Little did the Colorado Ballet board realize the prescience of its investment in Michael Pink's dance celebrating the famous vampire. While most performing arts organizations are now staggering from government cutbacks and the severe recession, two of the ballet's four productions this season are wholly-owned popular events: the perennial holiday favorite, The Nutcracker and the new Halloween ritual, Dracula.

Even after 9-11, attendance last season for this new ballet was strong, and for good reason—it is one of the most imaginative productions ever staged. The prologue, by itself, is the best dream sequence I've ever seen (over 700 different productions). And the quality of the stagecraft, music, and choreography continues throughout.

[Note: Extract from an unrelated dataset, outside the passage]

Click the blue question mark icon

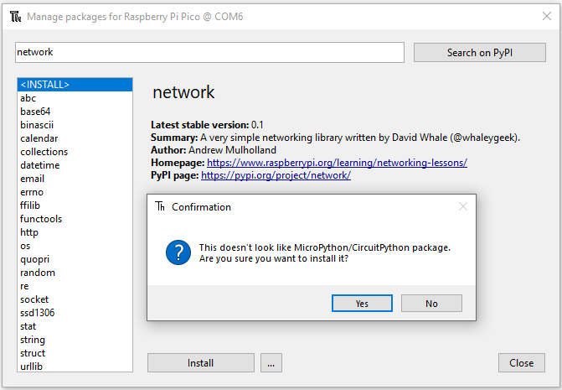pos(178,252)
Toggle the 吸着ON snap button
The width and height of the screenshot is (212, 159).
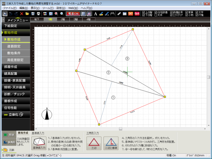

Philip Feeney's score is a well-struck balance of classical and impressionist elements, reflecting a story line that runs between English sensibility and Transylvanian blood lust, while fully complimenting Michael Pink's broad physical palette.

Zhuang Hua, as the bloodthirsty count, is masterful, mesmerizing his victims with sensuality then overwhelming them with power. Maria Mosina's Mina is an evocative mix of elegance and passion, while Michelle Dolighan's Lucy turns from flighty and flirty into a raging vampiress. Underneath all this, Gregory Gonzales' Van Helsing and Andrew Thompson's Renfield create polar tension between the forces of rationality and madness.

The Colorado Ballet's Dracula is a spectacle to behold—a ballet for the aficionado and the neophyte alike. It runs through November 2nd. 303-837-8888.